### [To do]
Look for the word "agent" in the entries below, then copy every line that has it.

***** Record extracts

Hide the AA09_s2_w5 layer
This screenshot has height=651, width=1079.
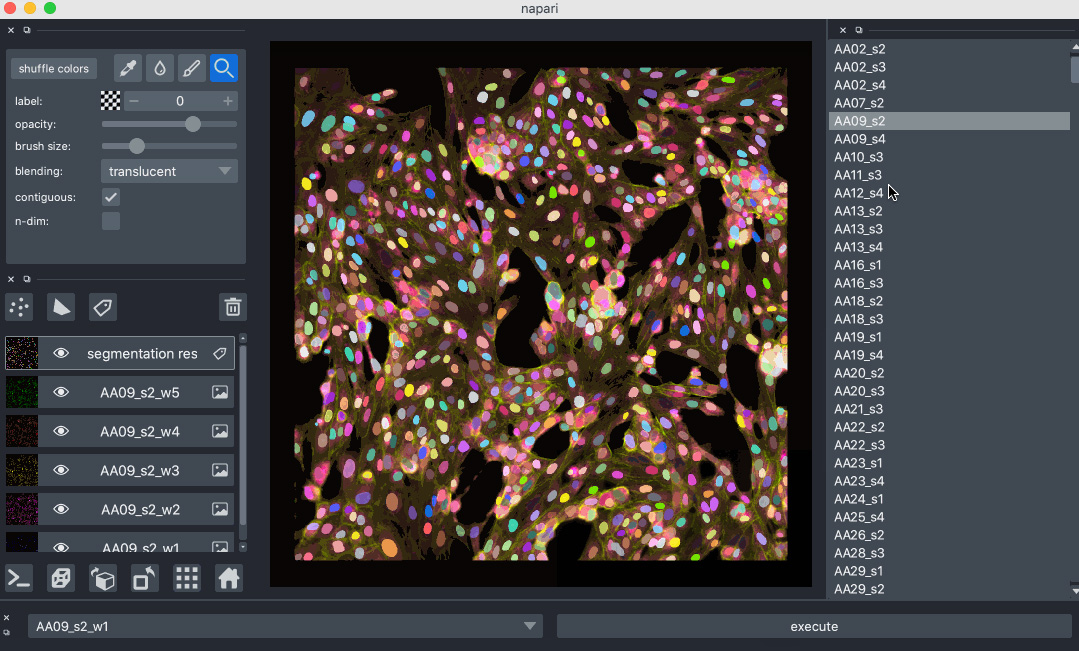(x=62, y=392)
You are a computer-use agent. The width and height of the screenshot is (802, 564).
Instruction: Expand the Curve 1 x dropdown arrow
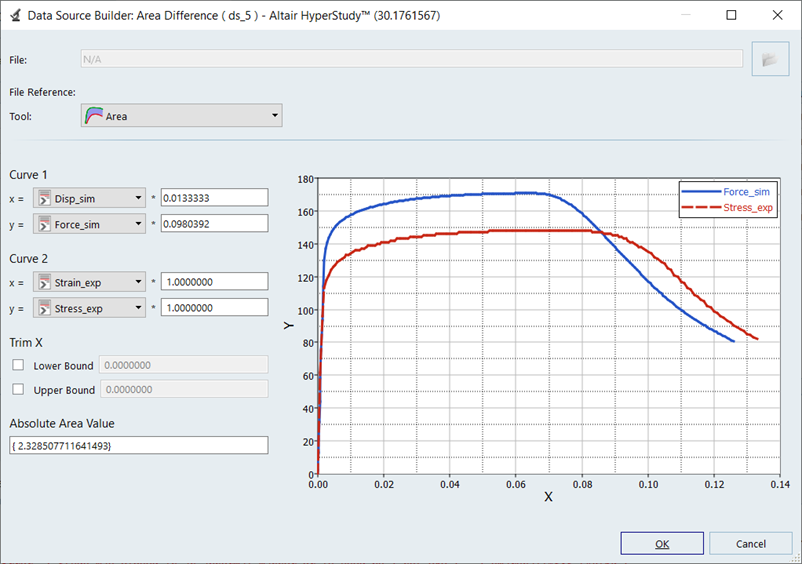137,198
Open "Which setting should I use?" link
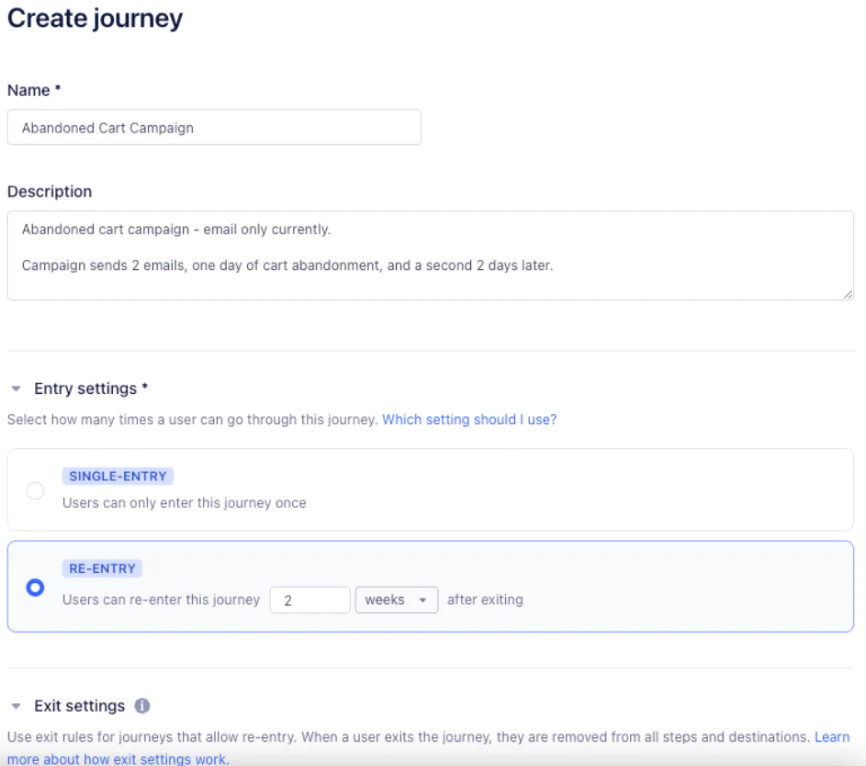Screen dimensions: 866x766 pos(469,420)
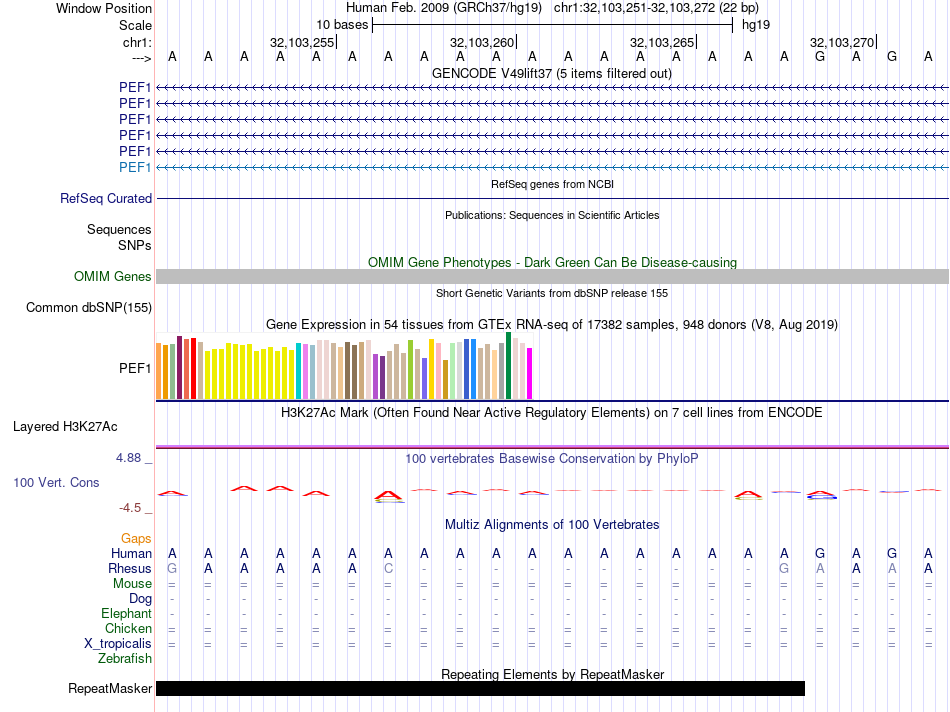The image size is (950, 712).
Task: Click the 10 bases scale bar
Action: click(x=552, y=25)
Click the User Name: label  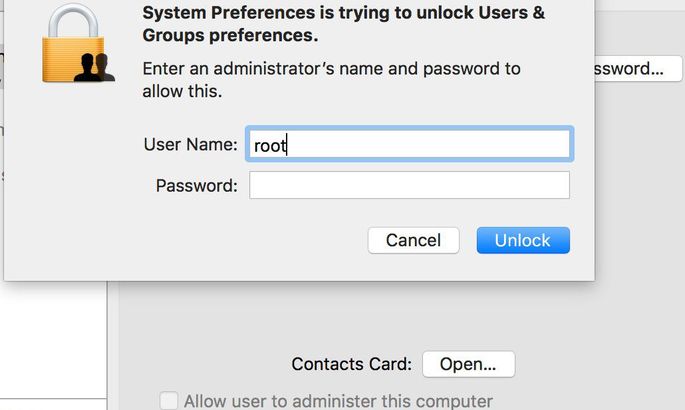click(190, 145)
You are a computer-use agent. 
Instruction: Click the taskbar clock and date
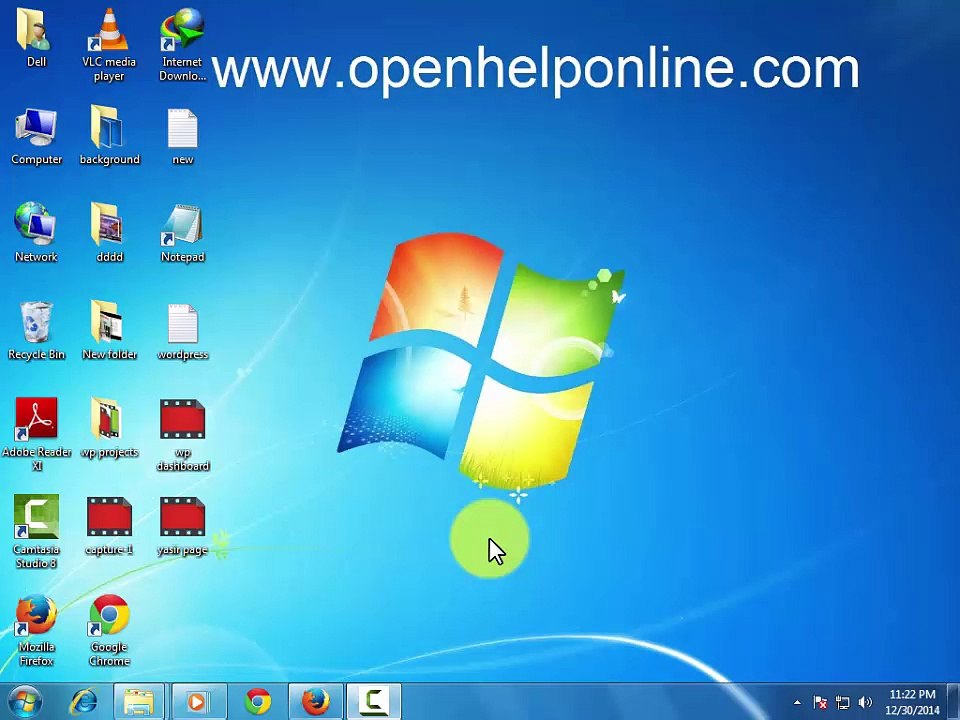pos(912,702)
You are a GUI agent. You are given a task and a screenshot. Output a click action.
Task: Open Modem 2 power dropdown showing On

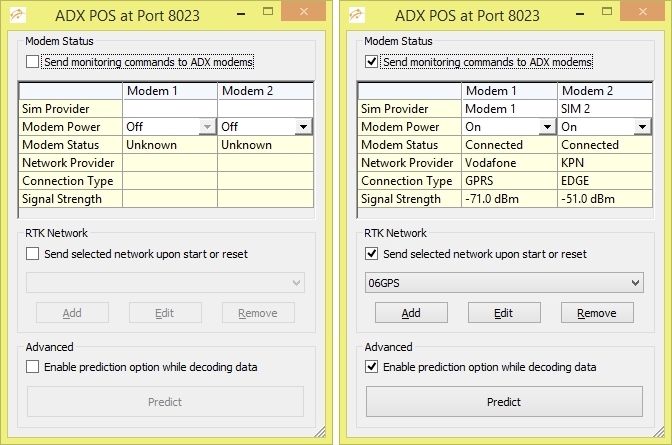[x=642, y=127]
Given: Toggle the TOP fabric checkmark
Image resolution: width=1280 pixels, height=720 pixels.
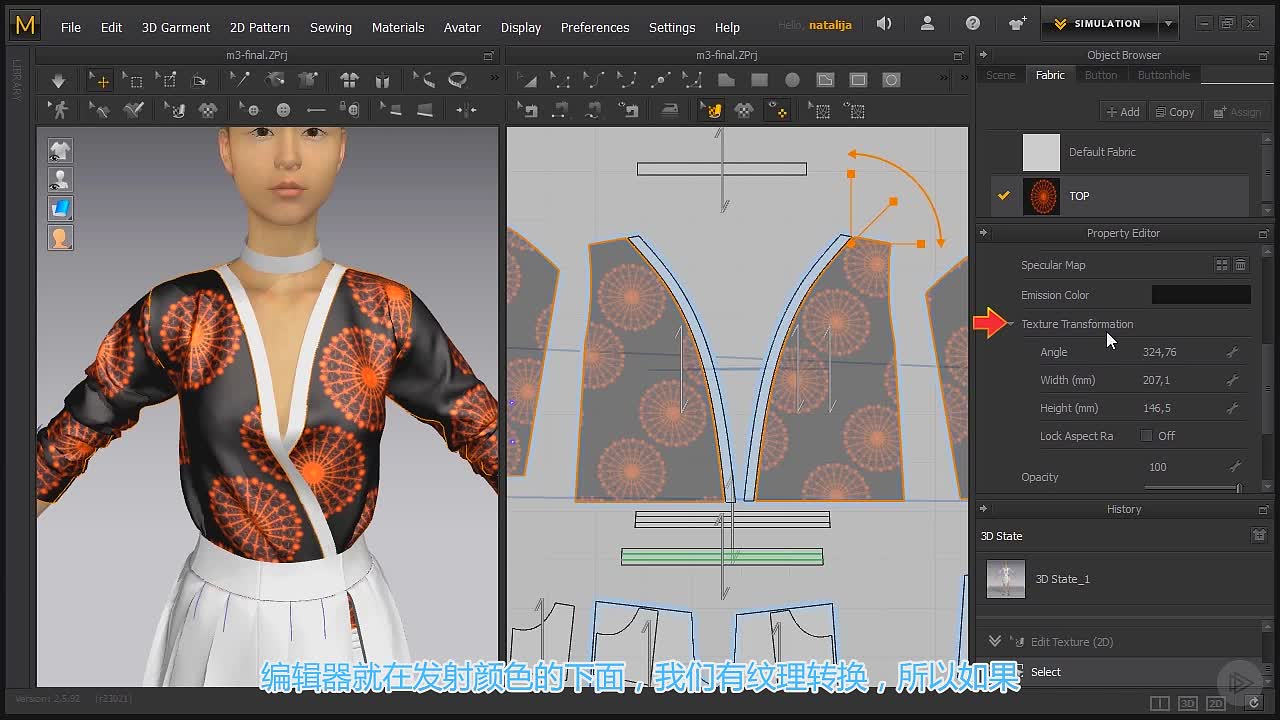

**********

### [Solution below]
You are a computer-use agent. The width and height of the screenshot is (802, 564).
You are a computer-use agent. 
You are a GUI agent. You are given a task and a screenshot. Output a click action.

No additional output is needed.